Um... what to write about this... Reviewing Greek books is already hard enough, but this one was divided into four parts, and quality-wise they were as inhomogeneous as can be, though the blurb promises that the storylines are connected by the element of a precious necklace and its legacy throughout the history of Samos. Spoiler: The necklace was the only consistency.
522 B.C. - The first narrative was nice regarding the ancient Greek setting and introduction to the time period, but so heavy on stilted dialogues that I could hardly read a page without cringing. In my opinion, it's more difficult to write natural-sounding dialogues in Greek as compared to, for example, English, and I often end up unable to take literal work seriously because of that property. Theano's chapter was coincidentally the richest one in dialogue. The romance isn't very memorable - we discover the origin of the ancient necklace as a token of love for a princess - though I was surprised that a compatriot author targeting younger audiences would even broach the issue of sex. The historical setting was declaredly well-researched despite these shortcomings though.
1042 - Okay, Psarafti obviously did a run-though of all my favourite parts of Greek history... naturally, we've arrived in the Byzantine Empire now, the necklace is found by a novice of the local monastery, and this time I could actually buy the romance and drama. I found this part to be a great source of information of daily life in medieval Greece. The prose was also so much more to my liking, it became almost poetic and refrained from overdone dialogue! Albeit the transition from hellenistic believes (the gods of Greek polytheism are actual players in the preceding story arc) to the sudden involvement of wonder-working Christian icons was weird.
1808 - "Anticlimactic" is the word that best describes part three, an unmemorable love story, but the writing per se remained equally pretty, and I liked the usage of Turkish-influenced dialect. Other than that, there really wasn't any message to be taken from this one. So much for continuity.
1995 - Believe me when I say that the contemporary part of this book (I guess I should call it that) annoyed me to no end and required a lot of self-discipline to finish reading. Unlike the other stories, it's written in the form of internal monologues, alternating between the perspective of protagonist Teti, who was recently involved in a traffic accident, her grandmother, her sister, and her best friend, all of which were unlikeable to the extreme. What unnerved me the most was how the author tackled perceived "threats of the modern world" in a 90s-mom way. Not to mention that the portrayal of Greek emigrant experiences in Germany are far-fetched beyond words (and I should know, because that's how I grew up, and having a swastika chiseled into my forehead by a German neonazi has never been a real-life fear of mine wtf). The ending was abrupt and involved an eye-roll inducing turn-of-character. No resolution whatsoever.

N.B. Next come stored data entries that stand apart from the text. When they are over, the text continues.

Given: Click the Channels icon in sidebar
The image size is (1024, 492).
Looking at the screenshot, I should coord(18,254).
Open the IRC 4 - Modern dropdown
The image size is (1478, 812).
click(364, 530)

In conclusion, the history was well-researched (the source list at the end of the book will surely be useful in the future), but the way teenagers think not so much. As far as I understand this is one of those YA books that emerged across Greece in the 1990s/early 2000s and try hard to teach moral lessons, but fail to convey any meaning, moral or not. If it weren't for the last part, I might have given Το χαμόγελο της Εκάτης (what a good title?) three stars, but no. That Byzantine part could have been so much longer, if you ask me.